Along with new NBA contests, Underdog has a $25 tournament with a $20,000 first prize. I set out to find some edges in this new game with hoops coming back in less than a month.
The Settings
Obviously it is paramount to success in any game to understand the rules. The scoring settings should look familiar.
Anyone already entrenched in NBA DFS likely recognizes this as FanDuel scoring, and that should give you some familiarity with the kinds of scores players can produce. The roster settings are extremely wide open.
These are 16 round drafts, with just six starters. In a league that is growing more and more position-less each year, Underdog has opted to go with two “guards”, two “wings”, one “big”, and a flex. With low amounts of positional specificity, this makes it easier to put together a lineup each week.
Micro-Positions
Although Underdog is going with very generalized positions, that does not mean we shouldn’t look at the micro-positions making up those roster slots. After all, roles within teams can vary great based on a player’s actual spot on the floor. This is the breakdown I came up with by matching Underdog’s positions with Spotrac (in a few cases, I did not find a cross-match, so I used Yahoo’s position).
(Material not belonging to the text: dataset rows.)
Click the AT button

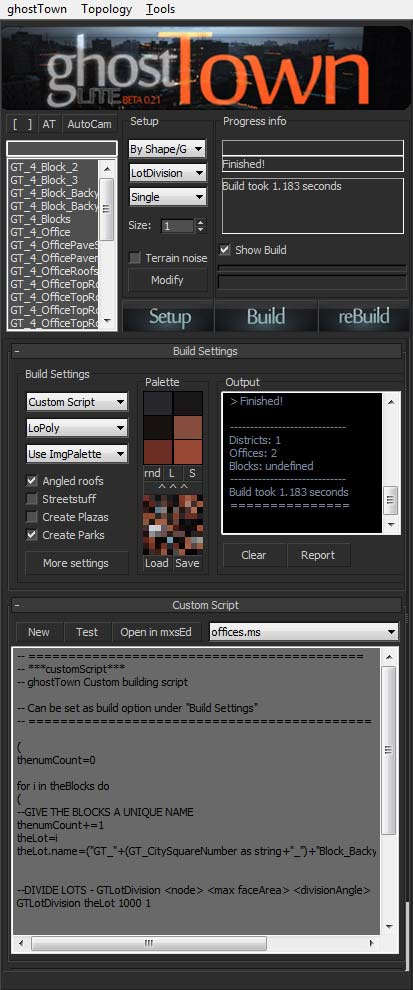point(49,124)

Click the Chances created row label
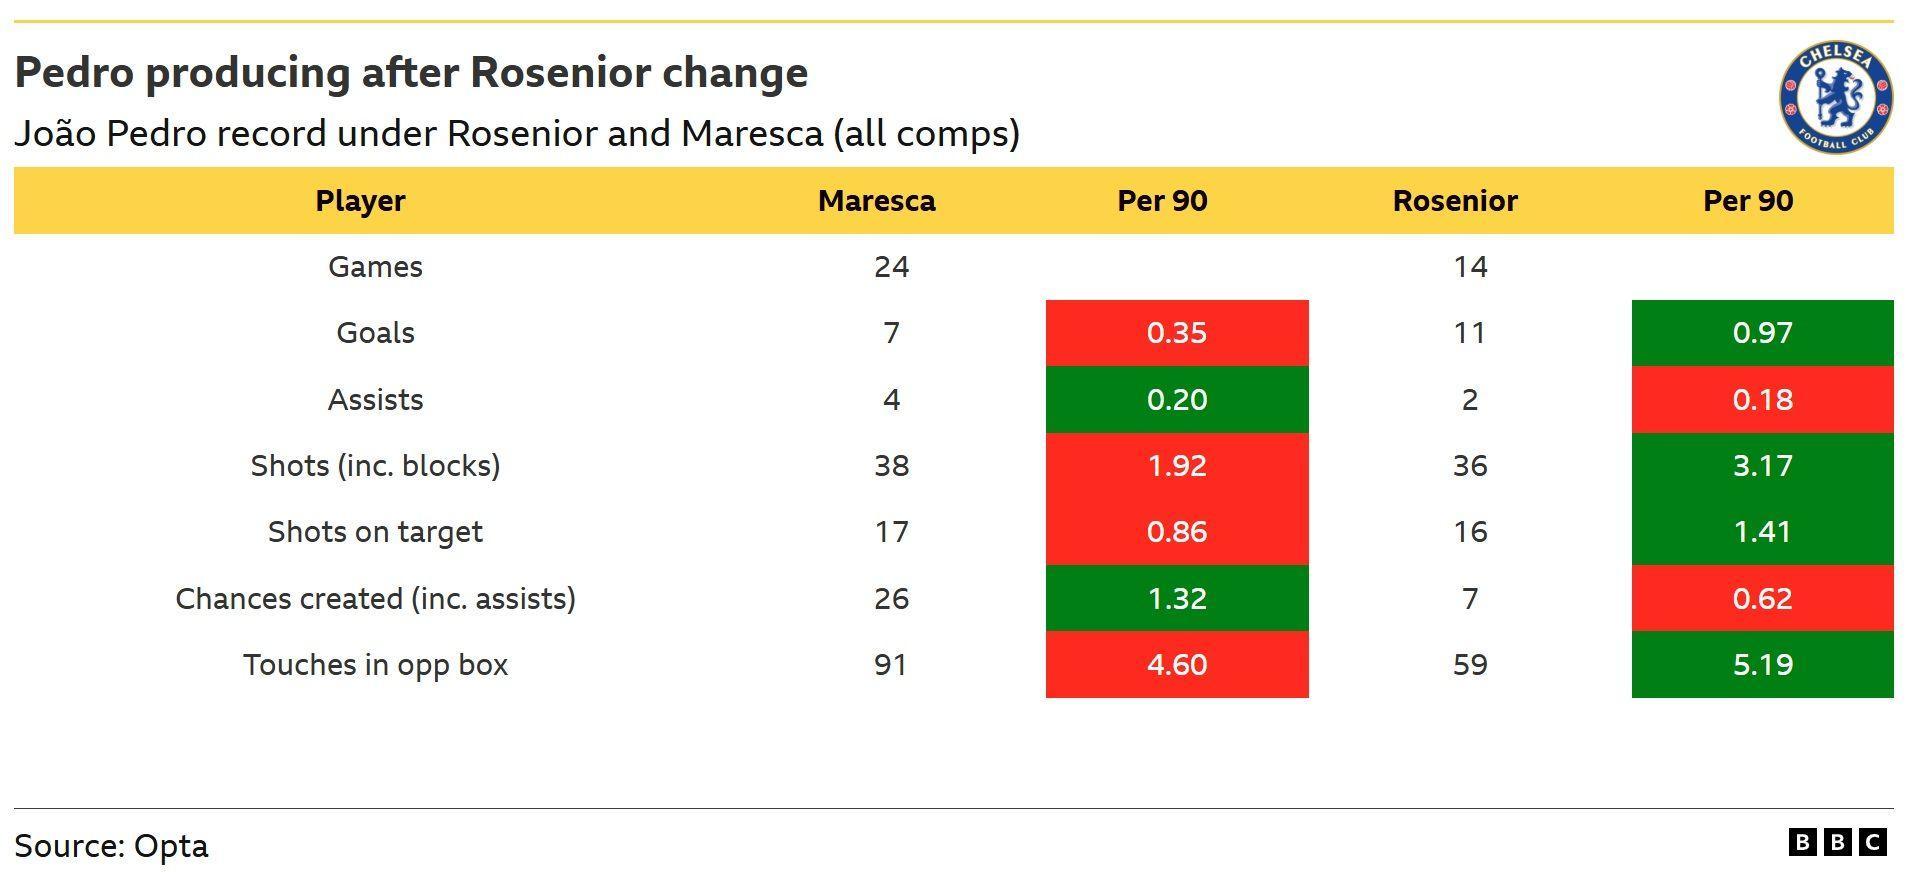pos(375,599)
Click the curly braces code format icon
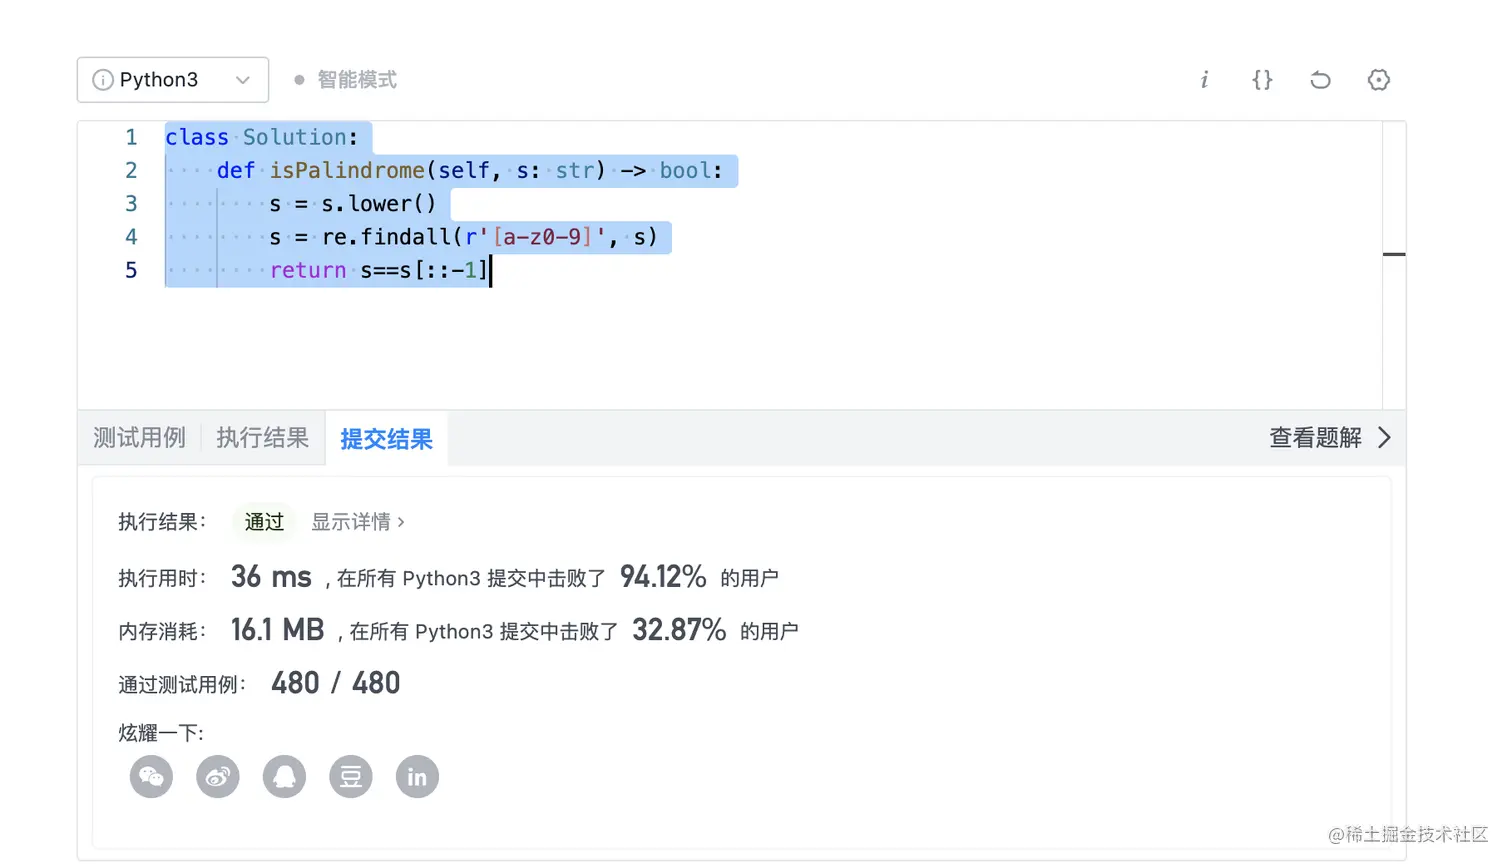This screenshot has height=868, width=1512. click(x=1262, y=80)
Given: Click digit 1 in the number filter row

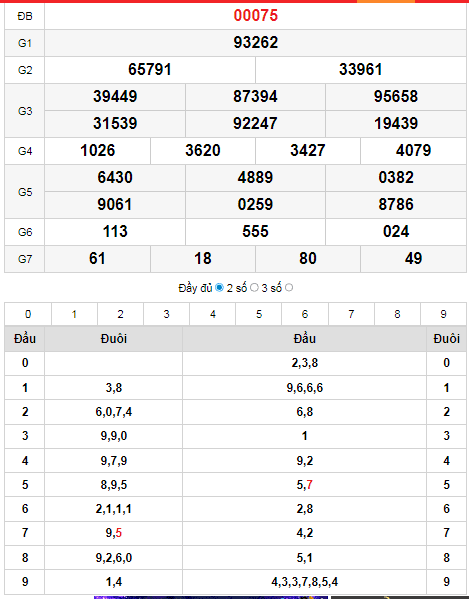Looking at the screenshot, I should 74,314.
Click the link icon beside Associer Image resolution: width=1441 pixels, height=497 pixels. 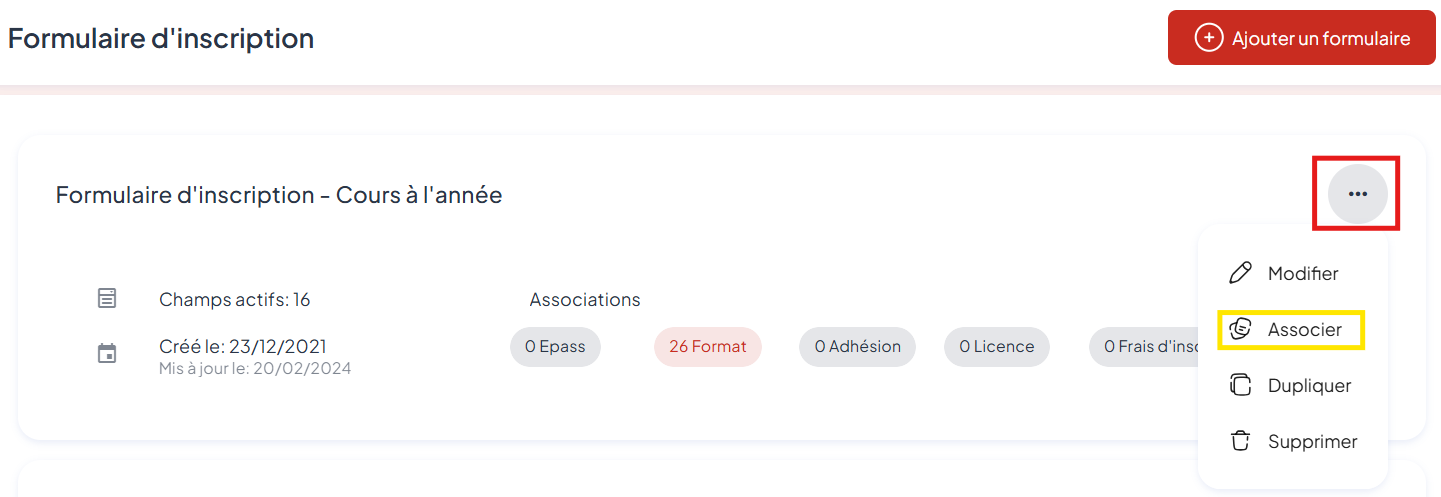tap(1240, 329)
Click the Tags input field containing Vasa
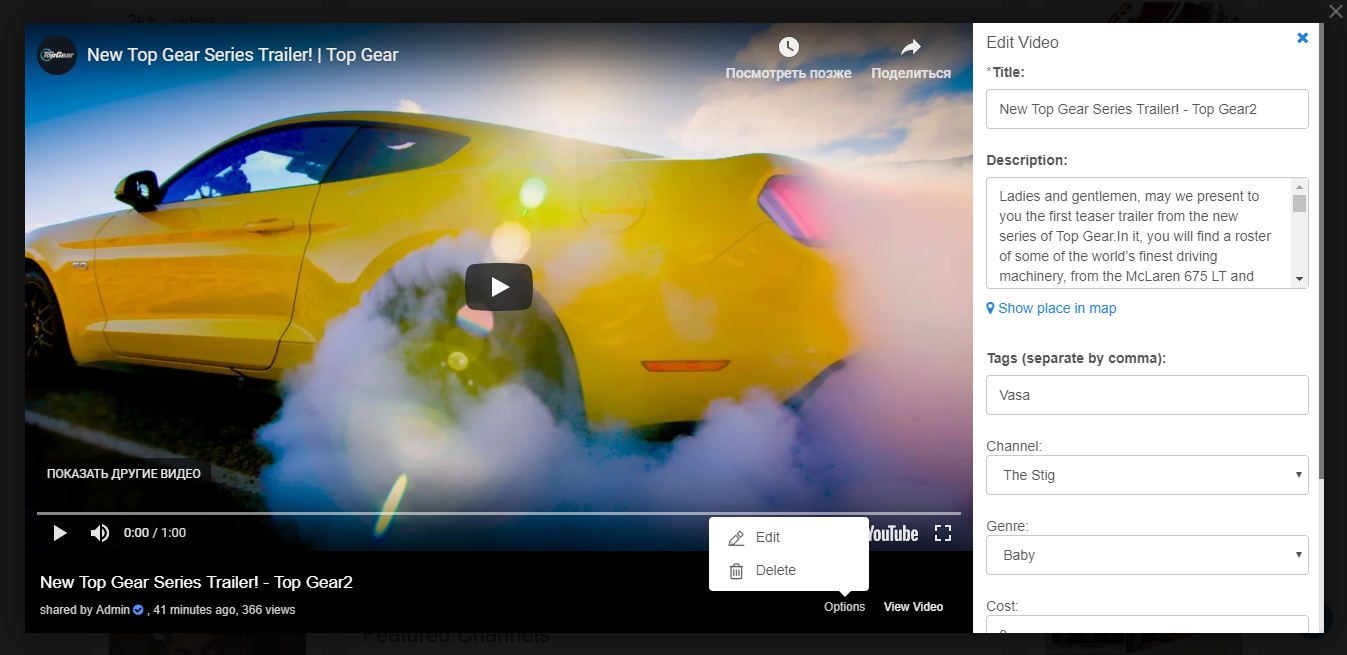1347x655 pixels. point(1146,395)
*Note: When I downloaded the Underdog CSV, they listed the positions as guard, forward, and center rather than guard, wing, and big. This is why you see them listed G/F/C, and I will use these terms interchangably.*
As expected, almost all centers are bigs, small forwards are wings, and point guards are guards. The “tweener” positions are where things get interesting. Off-guards are sometimes guards and sometimes wings, and while most PFs are bigs, they are sometimes also wings.
These notes will be helpful later when looking at trends within positions.
Scoring and Scarcity
Given that this is a completely new format, and I myself have minimal experience in season-long NBA, I wanted to see if there were any positional edges in terms of scoring.
We don’t have any historical data on this format, but I took a look at the top-100 ranked players by Yahoo each of the past three seasons, then applied their Underdog positions to their game log data. This is what the scoring distributions look like.
The distributions almost perfectly overlap, which is both really neat and not totally surprising. If we take a look at how scoring changes by rank, we do see something worth taking note of.
Scoring is fairly consistent between positions, but we can see that the forwards (wings) experience a steeper drop-off than guards and bigs before they again normalize with the other positions. This is because some of the most dominant fantasy players over the years have been wings: Giannis Antetokounmpo, Kevin Durant, and LeBron James — among others.
This data would suggest that we should prioritize obtaining early wing(s) in drafts. A very simple scarcity-check based on early Underdog ADP backs this up.
Forwards are 33% less populated inside of the top-50 than guards, which make up 42% of the top-50, and 40% of the top-100. The wing players are also more scarce than the bigs, despite being required to start twice as many in weekly lineups.
In case you were wondering, this is how positional scoring and standard deviation shakes out if we focus solely on the six main positional sub-groups in the top 100 of Y! ranks. I am leaving out the F_PF group because it is mostly just Giannis.